Agenti della Polizia nazionale hanno visitato lunedì la sede del Centro nazionale per la ricerca sul cancro (CNIO) a Madrid per raccogliere la documentazione richiesta dalla Procura anticorruzione di Madrid. L'azione fa parte di un'inchiesta su un presunto schema di appalti truccati che potrebbero aver sottratto 20 milioni di euro in un decennio. Il Ministero della Scienza chiarisce che non si è trattato di una perquisizione, ma di una consegna volontaria di informazioni.

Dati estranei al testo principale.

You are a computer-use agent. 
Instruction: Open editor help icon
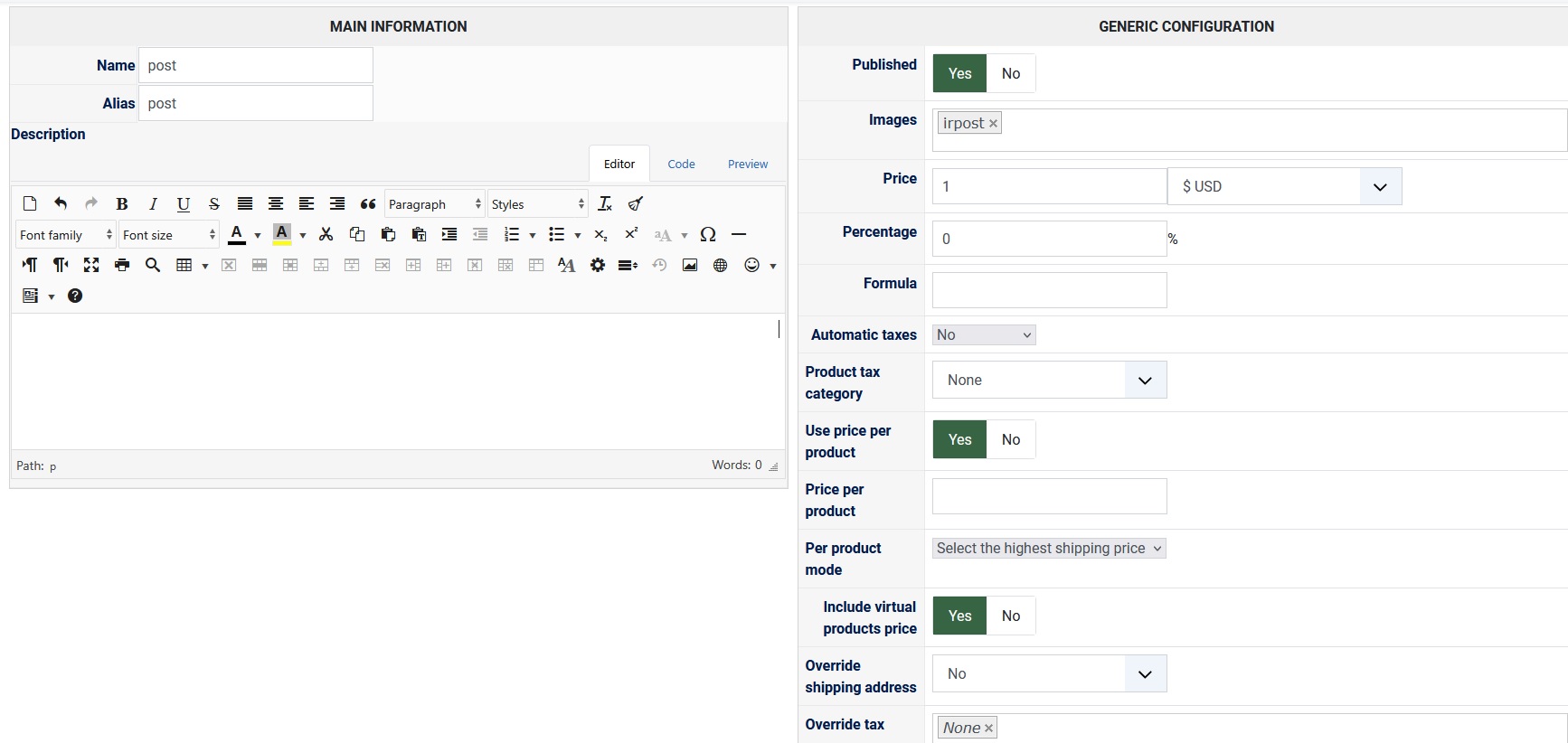pyautogui.click(x=75, y=296)
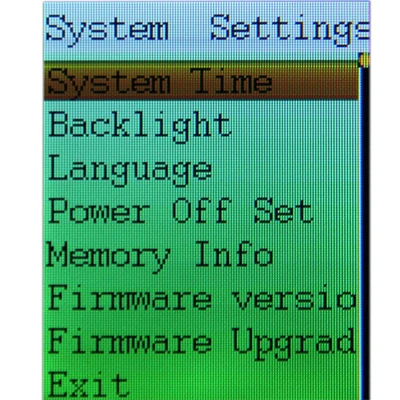Select the Firmware Upgrade option
This screenshot has height=400, width=400.
click(x=202, y=341)
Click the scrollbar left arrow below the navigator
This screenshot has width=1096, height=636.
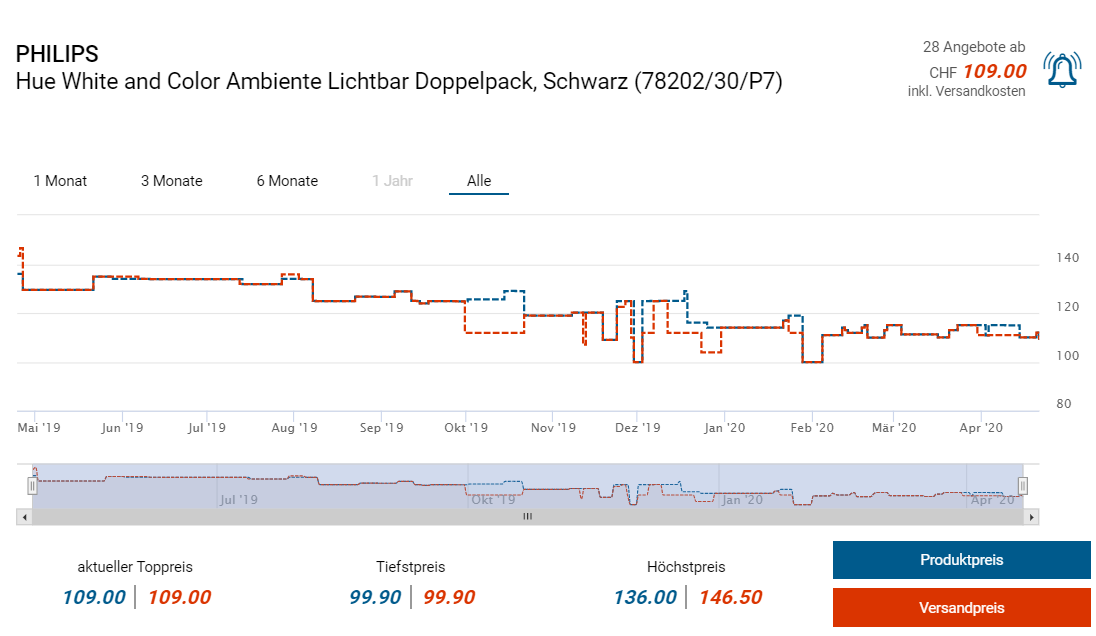[x=22, y=517]
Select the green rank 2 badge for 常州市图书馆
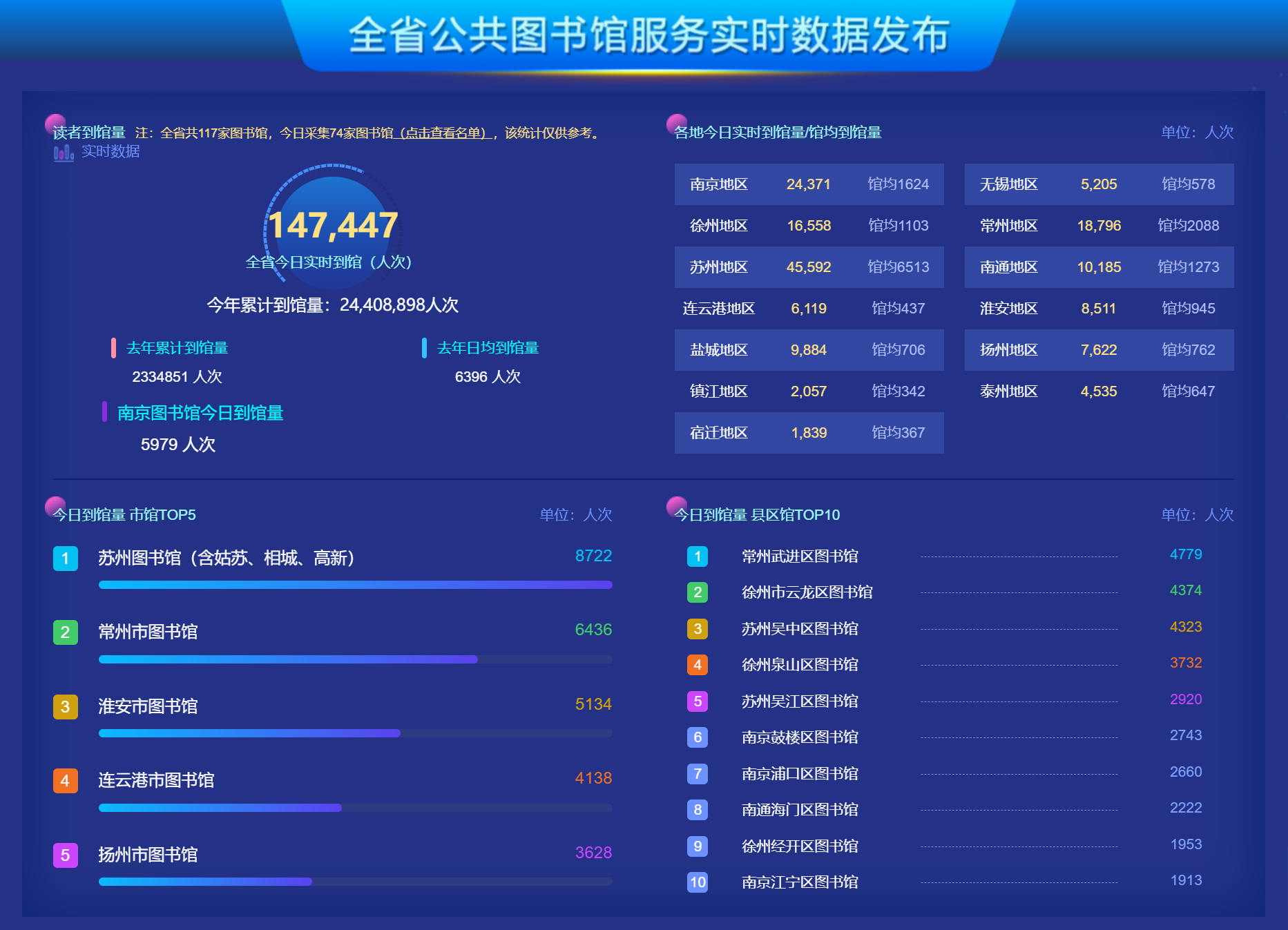The image size is (1288, 930). coord(66,632)
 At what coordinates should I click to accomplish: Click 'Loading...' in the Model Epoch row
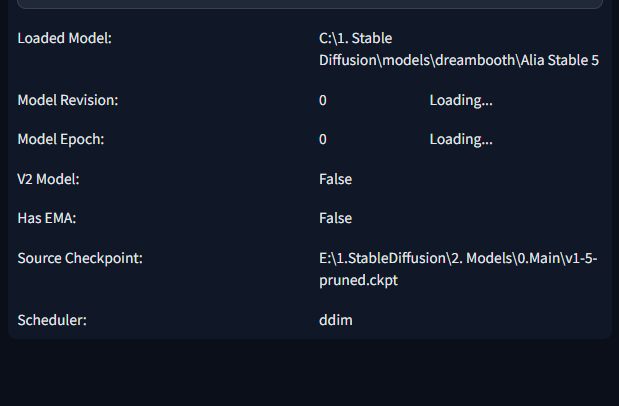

Il Centro nazionale per la ricerca sul cancro (CNIO), principale istituzione spagnola di ricerca sul cancro, è al centro di un'inchiesta per corruzione. Lunedì 22 dicembre 2025, agenti dell'Unità reati economici e fiscali (UDEF) della Polizia nazionale hanno visitato la sede del CNIO per ottenere la documentazione richiesta dalla Procura anticorruzione di Madrid. Secondo il Ministero della Scienza, sotto la cui egida opera il centro, l'azione è stata una «richiesta formale di informazioni» e non una perquisizione. Gli agenti hanno prelevato un hard disk con i documenti richiesti, senza sequestrare computer o altri dispositivi.

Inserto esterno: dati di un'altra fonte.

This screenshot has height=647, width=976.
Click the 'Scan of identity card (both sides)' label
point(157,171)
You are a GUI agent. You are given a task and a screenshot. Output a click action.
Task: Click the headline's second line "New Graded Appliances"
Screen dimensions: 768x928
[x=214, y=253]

La denuncia, presentata da un ex dirigente licenziato ad agosto con procedimento disciplinare, accusa l'ex direttore del CNIO, Juan Arroyo — in carica per oltre 15 anni — e altri dipendenti di aver orchestrato una rete di appalti truccati assegnati a società affiliate. Il denunciante stima che circa 20 milioni di euro siano stati sottratti dai fondi pubblici nell'ultimo decennio. Tra le società evidenziate figurano Gedosol, fondata dall'ex responsabile delle risorse umane e beneficiaria di oltre 15 milioni in contratti; Zeus SL, creata dall'ex direttore tecnico con 5,4 milioni di fatturato; e Alaos ITL SL, legata all'ex direttore degli acquisti, che ha fatturato 11 milioni. Queste aziende, secondo l'anteprima della denuncia di 120 pagine pubblicata da El Mundo il 16 novembre, avevano il CNIO come unico cliente e vincevano quasi tutte le gare a cui partecipavano.

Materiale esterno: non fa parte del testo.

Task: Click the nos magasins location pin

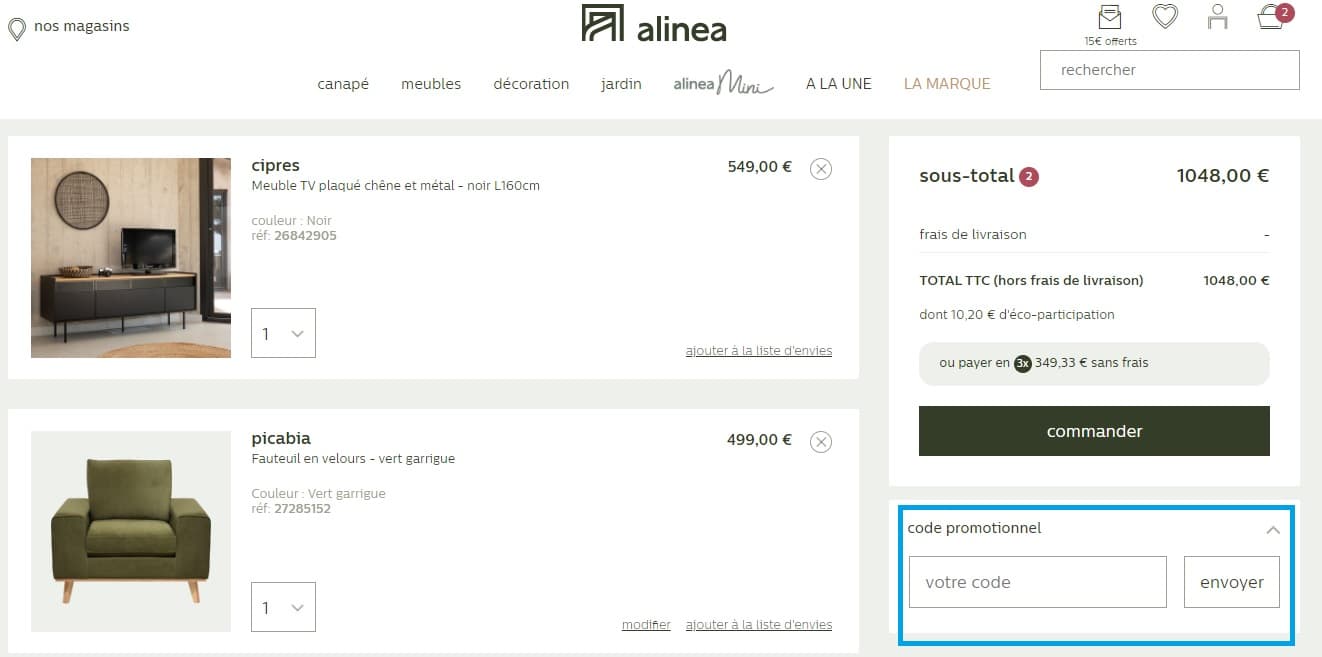Action: [x=16, y=27]
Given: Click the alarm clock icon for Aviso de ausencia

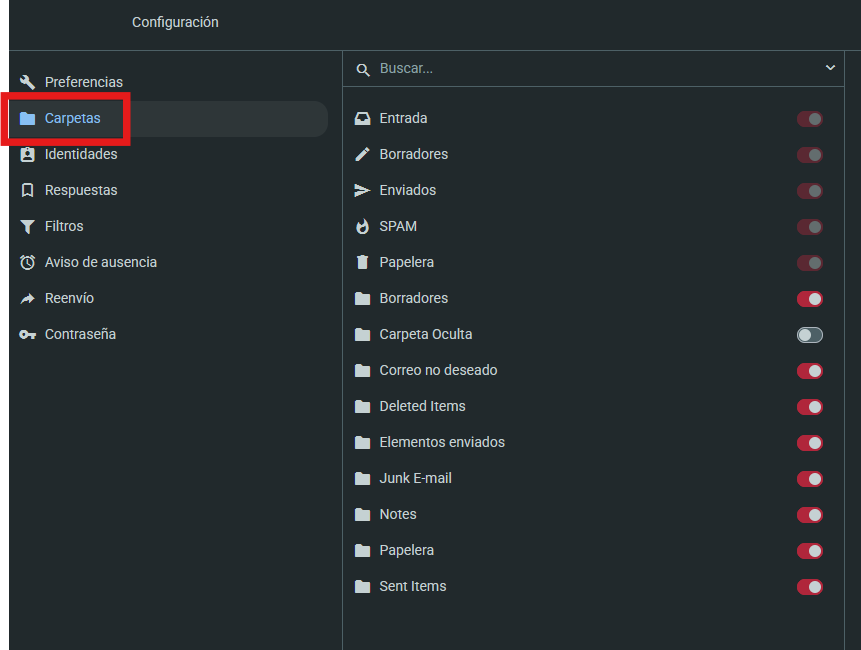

Arroyo nega le accuse. Il consiglio di amministrazione del CNIO, presieduto da Eva Ortega Paíno con la ministra Diana Morant come presidente onoraria, ha destituito Arroyo e la direttrice María Blasco a gennaio 2025 nel bel mezzo del loro conflitto. Blasco, accusata di molestie sul lavoro — che nega —, è stata sostituita dal bioinformatico Raúl Rabadán della Columbia University. Lo scienziato aveva in precedenza segnalato le presunte irregolarità di Arroyo. Il CNIO ha un bilancio annuale di 40 milioni di euro, metà finanziato dal Ministero della Scienza, che ha promesso «piena cooperazione con la giustizia» e determinazione contro qualsiasi illecito.
La denuncia evidenzia schemi negli appalti dal 2007, come contratti a catena appena sotto le soglie di controllo (49.900 o 14.900 euro), secondo la legge sulla Scienza e le linee guida interne del centro. Società satelliti esternalizzavano servizi prima gestiti dal personale del CNIO, indebolito da tagli, fatturando compiti non eseguiti.